Shows about nothing — nihilism in popular culture…

Shows about Nothing-Hibbs

Cape Fear, The Exorcist, Pulp Fiction, The Ice Storm, and American Beauty are on the syllabus of a course taught by philosopher Thomas Hibbs at Baylor University.  Nihilism in American Culture also includes readings from writers such as Friedrich Nietzsche, Walker Percy, Cornell West and Pope John Paul II.

 

For those of us who can’t be among the large number of students who regularly take Dr. Hibbs’ class, his book, Shows About Nothing: Nihilism in Popular Culture, is the next best thing to being there.

 

One of my goals for the course is to render students incapable of watching TV and film in the passive, mildly vegetative state to which they are accustomed. …

 

I want to get them to think critically about Hollywood’s products, to see the way Hollywood draws out the logical implications of what is often just beneath the surface of American life.

 

Nihilism is “the philosophy or state of life characterized by a lack of meaning or purpose,” Hibbs writes in Shows About Nothing.

 

Nihilism means that there is no basis for distinguishing between good and evil, better and worse, noble and base.  It undermines not just traditional religious belief but any normative claims. …

 

Nihilistic movies are morally and spiritually destitute.

 

These are stories in which conventional morality is depicted as bankrupt and in which there is no possible recourse beyond convention to, say, nature or God that could be the basis of moral deliberation and the discovery of meaning and purpose.  Simply featuring a single character of even a series of characters who embody nihilism is insufficient to label the story itself as nihilistic.  The story itself has to rule out the possibility of some basis upon which the audience might see beyond nihilism.

 

For anyone interested in understanding how the portrayal of evil in American film advances nihilistic undercurrents in contemporary culture, Shows About Nothing is must reading.  Or, for that matter, it is required reading for anyone interested in making sense of American popular culture more broadly.

 

Dr.
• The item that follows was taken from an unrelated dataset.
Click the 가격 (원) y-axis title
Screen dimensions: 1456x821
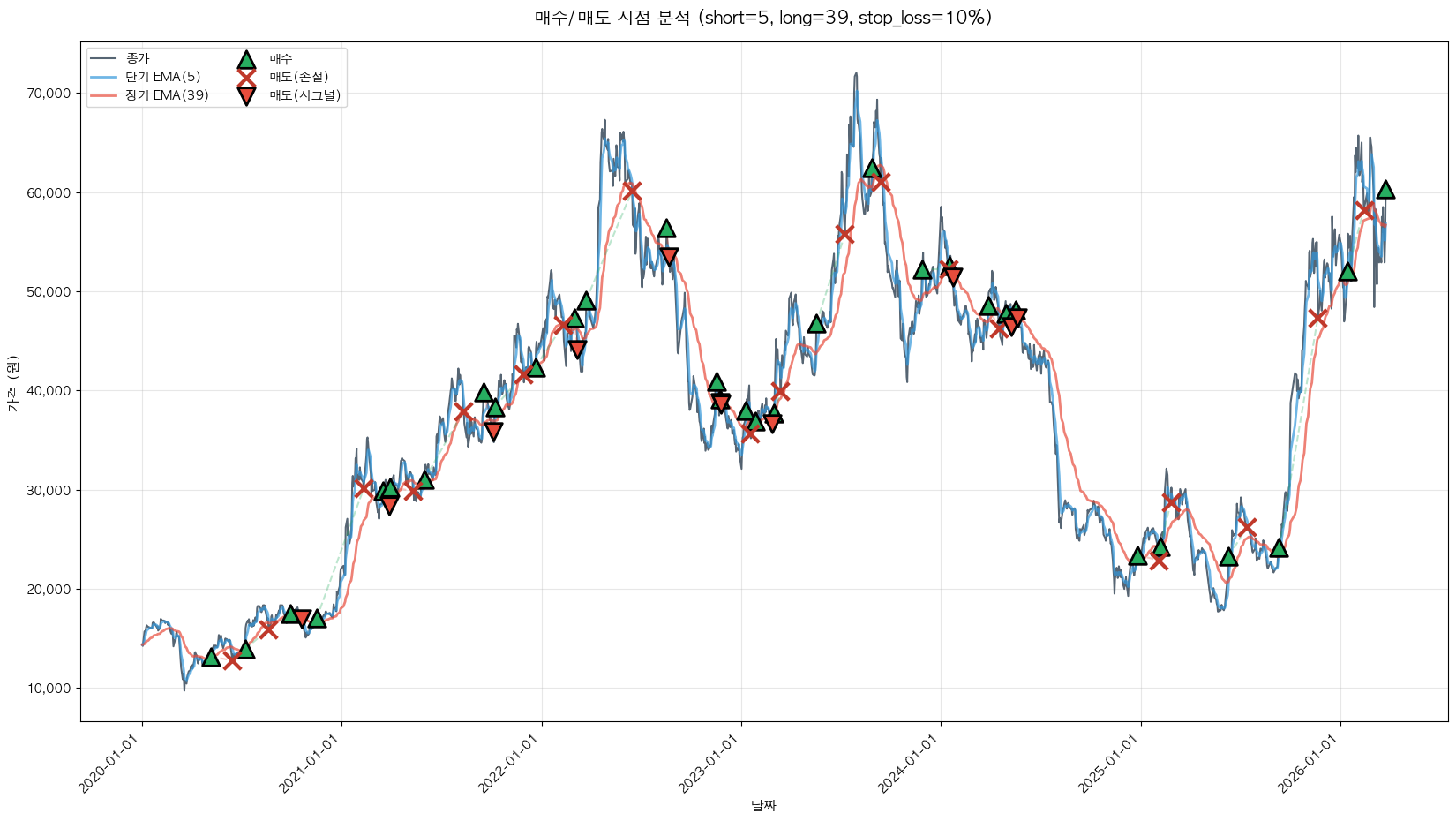[x=12, y=382]
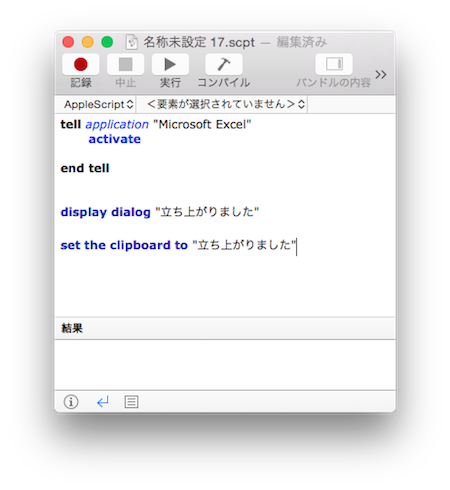
Task: Click inside the empty result area
Action: click(225, 365)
Hibbs provides an excellent overview of the book in a conversation with Ed Driscoll at PJ Media.  Here’s a list of topics discussed.

 

·         How post-WWII Hollywood originally explicitly rejected Nietzsche and nihilism, before ultimately embracing him with open arms.
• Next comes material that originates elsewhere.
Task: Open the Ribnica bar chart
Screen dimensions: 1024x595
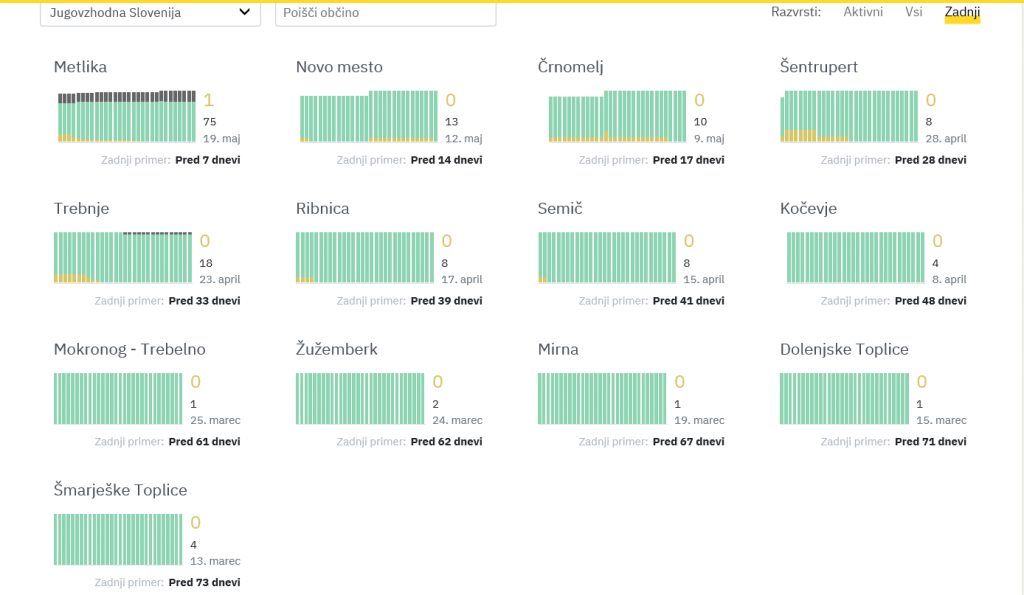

·         Why horror movies eventually eradicated God for charming nihilists who fashion their morality as “beyond good and evil,” such as Dr. Hannibal Lecter.
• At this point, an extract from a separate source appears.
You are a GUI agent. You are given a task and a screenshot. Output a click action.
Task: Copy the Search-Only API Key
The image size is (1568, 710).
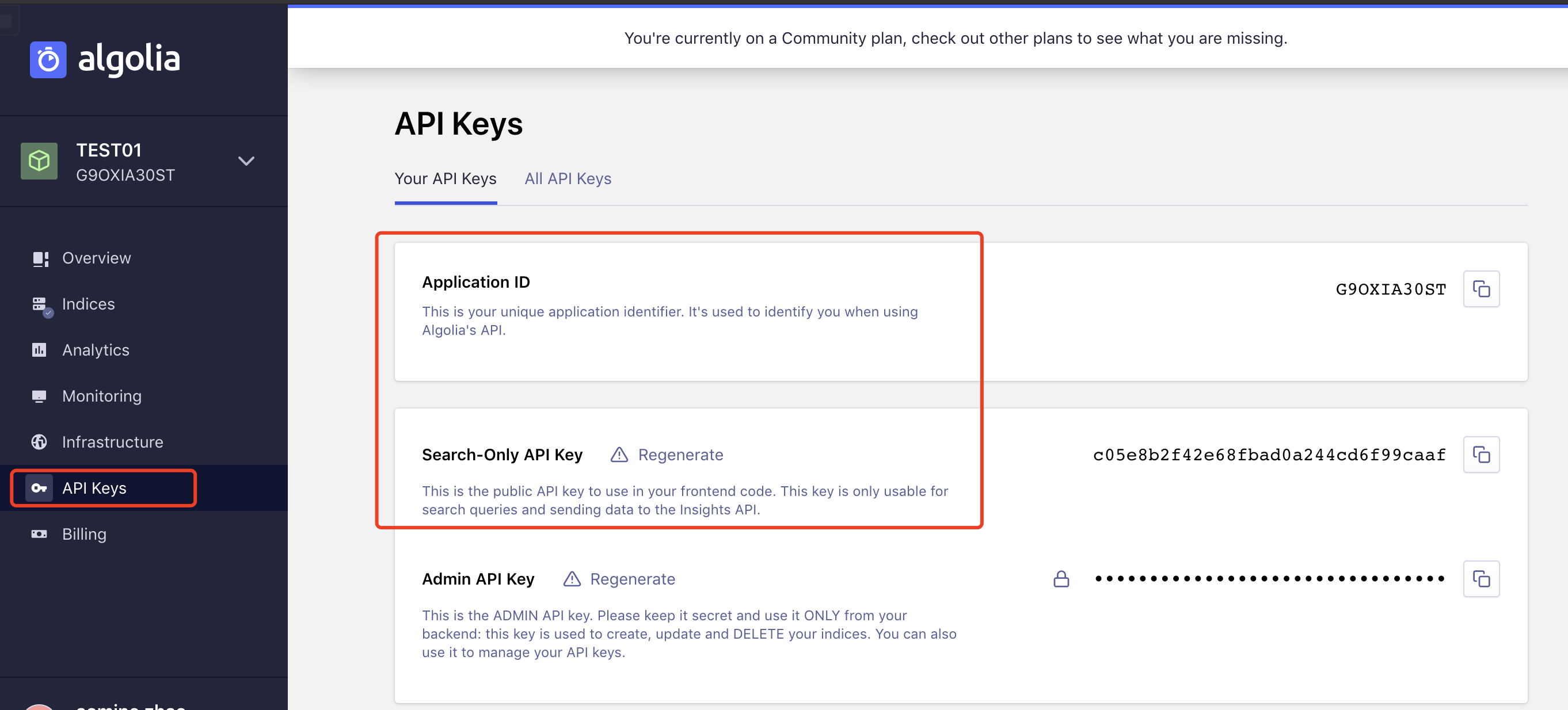(1481, 455)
·         Seinfeld: the sunny side of nihilism.

·         How man successfully threw off the encumbrances of authority and tradition only to find himself subject to new, more devious, and more intractable forms of tyranny.

·         How aesthetics came to usurp morality.

·         Mad Men’s Don Draper: the man in the gray nihilistic suit.

·         Can Hollywood move beyond nihilism?

 

PJ Media’s interview with Thomas Hibbs on ‘Shows About Nothing’ is available here.

 

 

Dr. Thomas S. Hibbs is Distinguished Professor of Ethics & Culture and Dean of the Honors College at Baylor University.  In addition to scholarly books and Shows About Nothing, Dr. Hibbs is the author of Arts of Darkness: American Noir and the Quest for Redemption.  He has also written for Christianity Today, Books and Culture, The New Atlantis, and First Things.